What to produce: Change "Launch" to "Open" wherever it occurs in the rows below, and leave everything else unchanged. Leave the pictures out of your answer.

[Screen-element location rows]
##############################

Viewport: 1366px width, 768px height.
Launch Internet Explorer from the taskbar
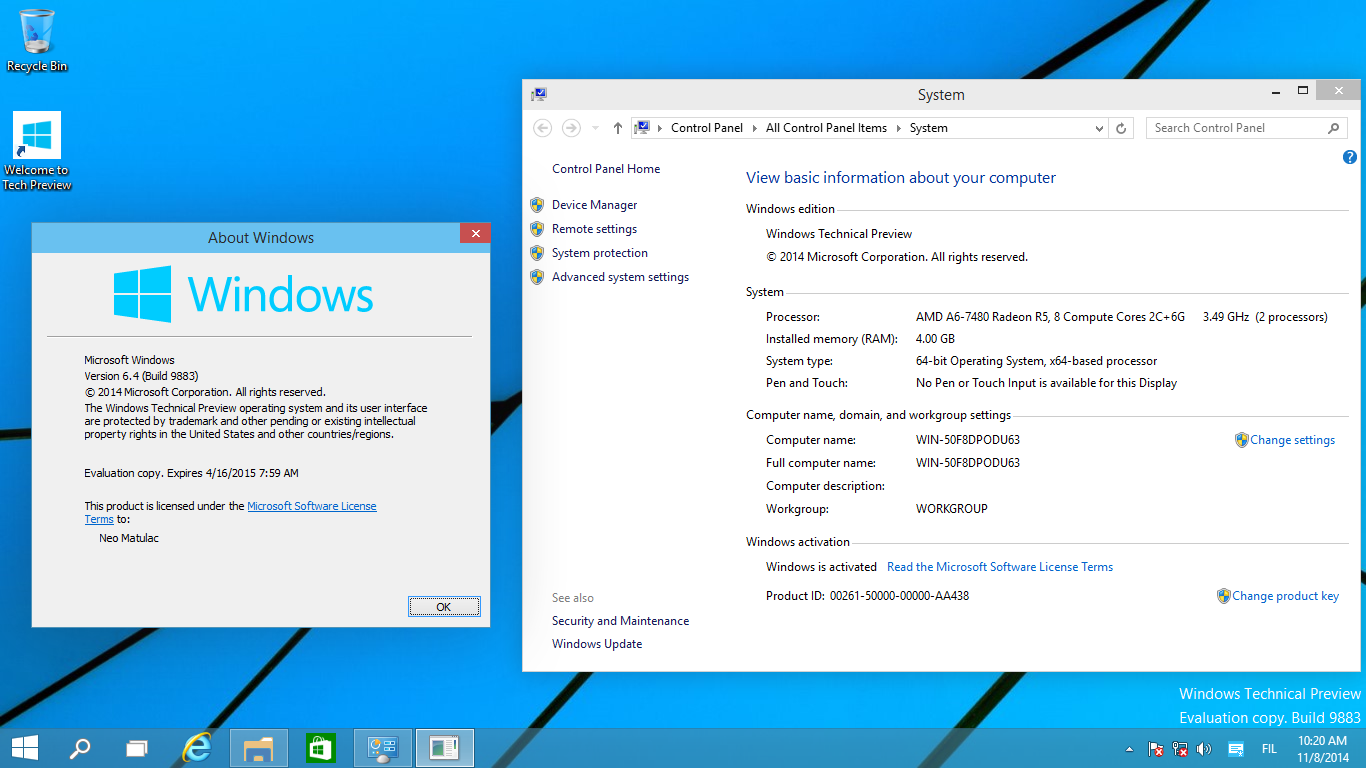(197, 747)
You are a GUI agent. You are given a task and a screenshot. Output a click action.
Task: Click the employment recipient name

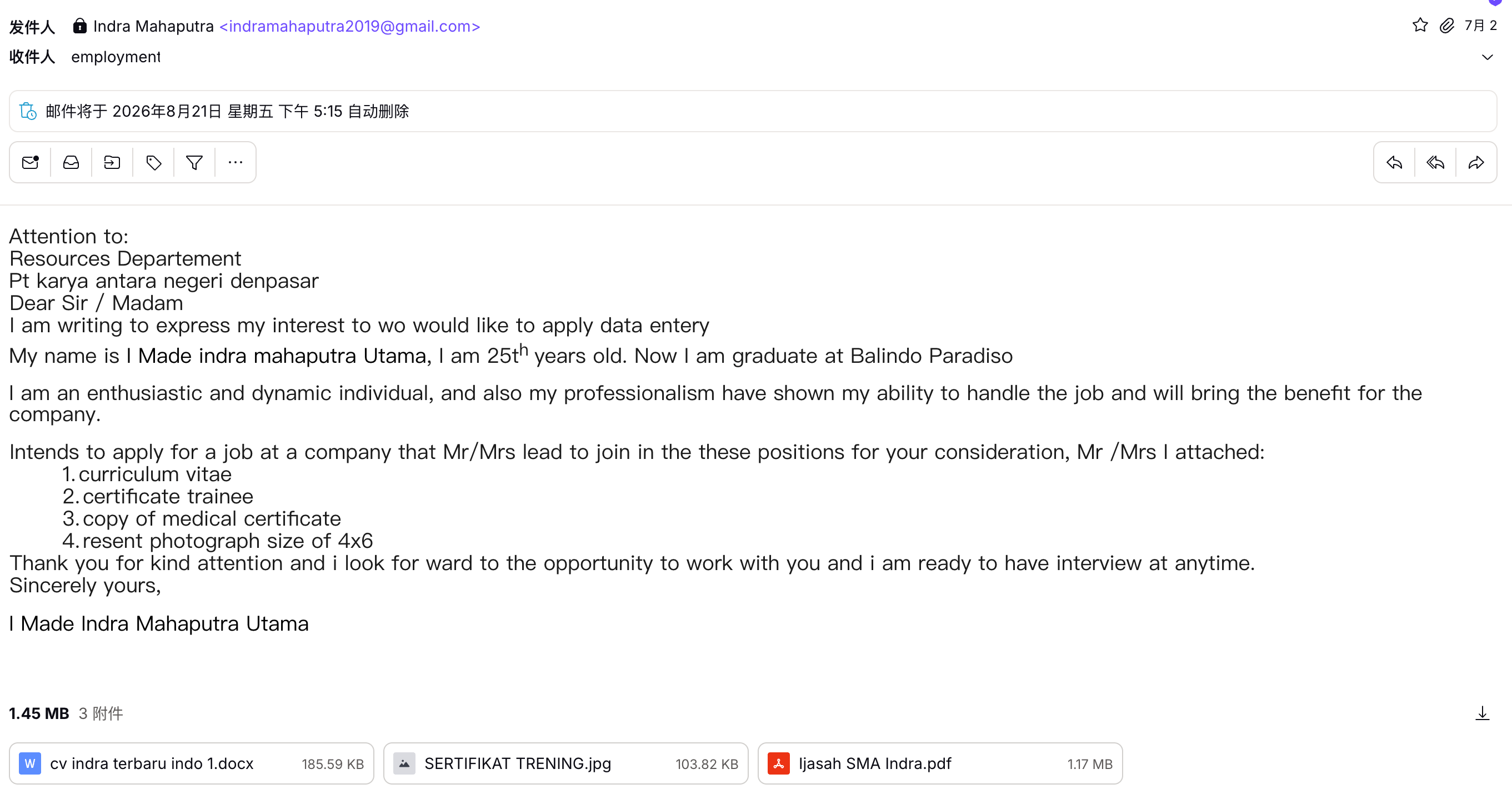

##############################

The completed task:
Viewport: 1366px width, 768px height.
Open Internet Explorer from the taskbar
(197, 747)
You are a GUI agent. You are given a task and a screenshot. Output a click action.
Task: Click the employment recipient name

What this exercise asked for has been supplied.